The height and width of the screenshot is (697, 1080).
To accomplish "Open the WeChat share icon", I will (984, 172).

* * *

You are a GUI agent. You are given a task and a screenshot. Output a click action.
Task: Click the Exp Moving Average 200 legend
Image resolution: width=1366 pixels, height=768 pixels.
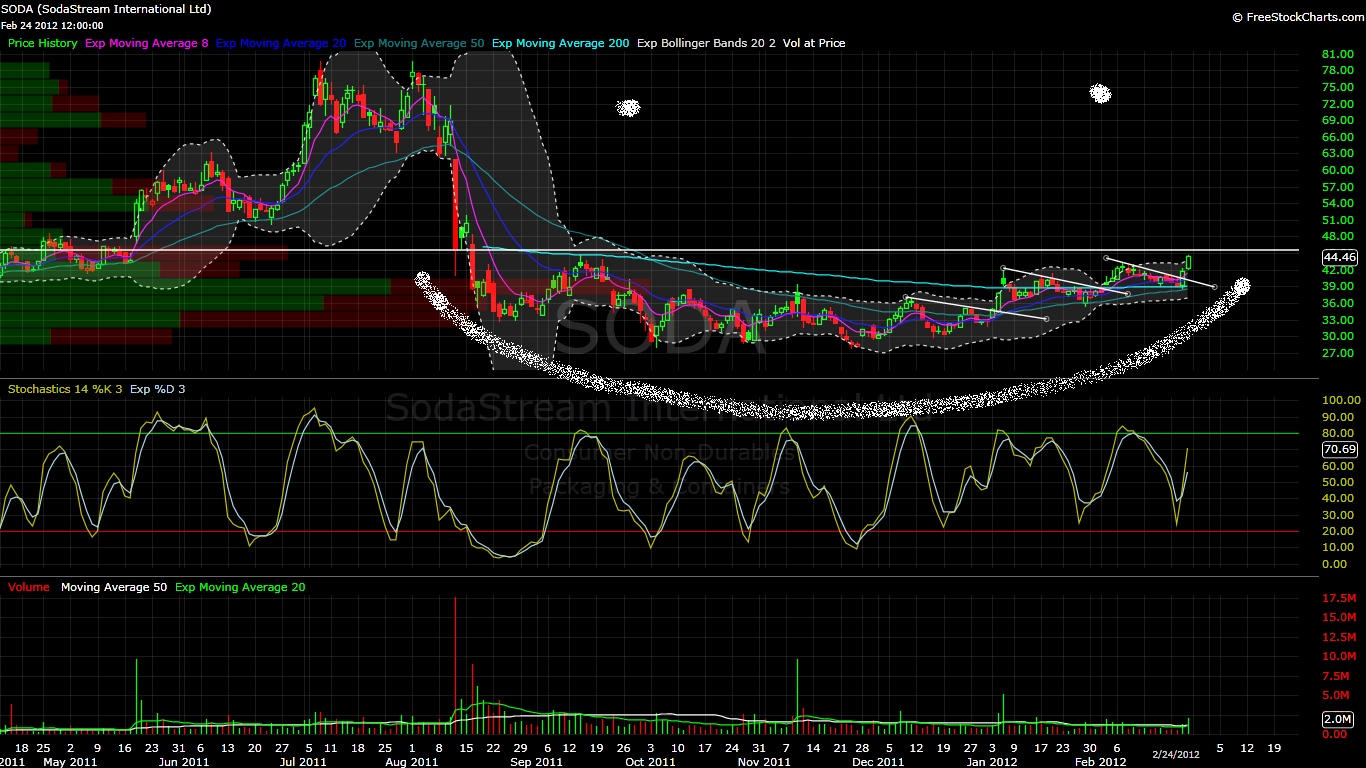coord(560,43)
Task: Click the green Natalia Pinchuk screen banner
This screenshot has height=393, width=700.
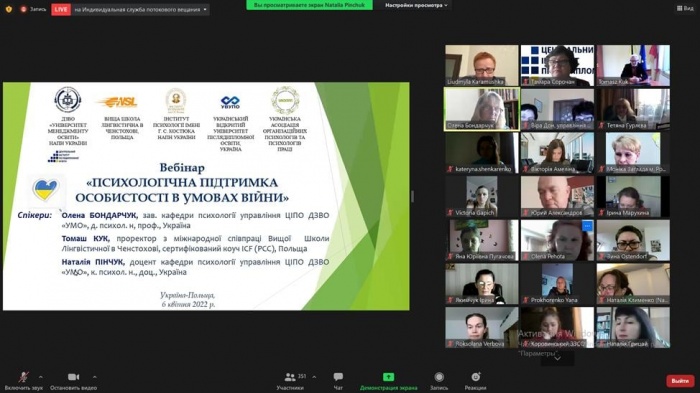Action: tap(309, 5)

■ **PROMPT**
The copy should hold only the lines from the one with "You are a GUI" through the one with "Task: Click the green", exactly as they stand above. Leave out the pictures.

■ **TASK SOLUTION**
You are a GUI agent. You are given a task and a screenshot. Output a click action.
Task: Click the Exp Moving Average 200 legend
Image resolution: width=1366 pixels, height=768 pixels.
coord(560,43)
Task: Click the green Natalia Pinchuk screen banner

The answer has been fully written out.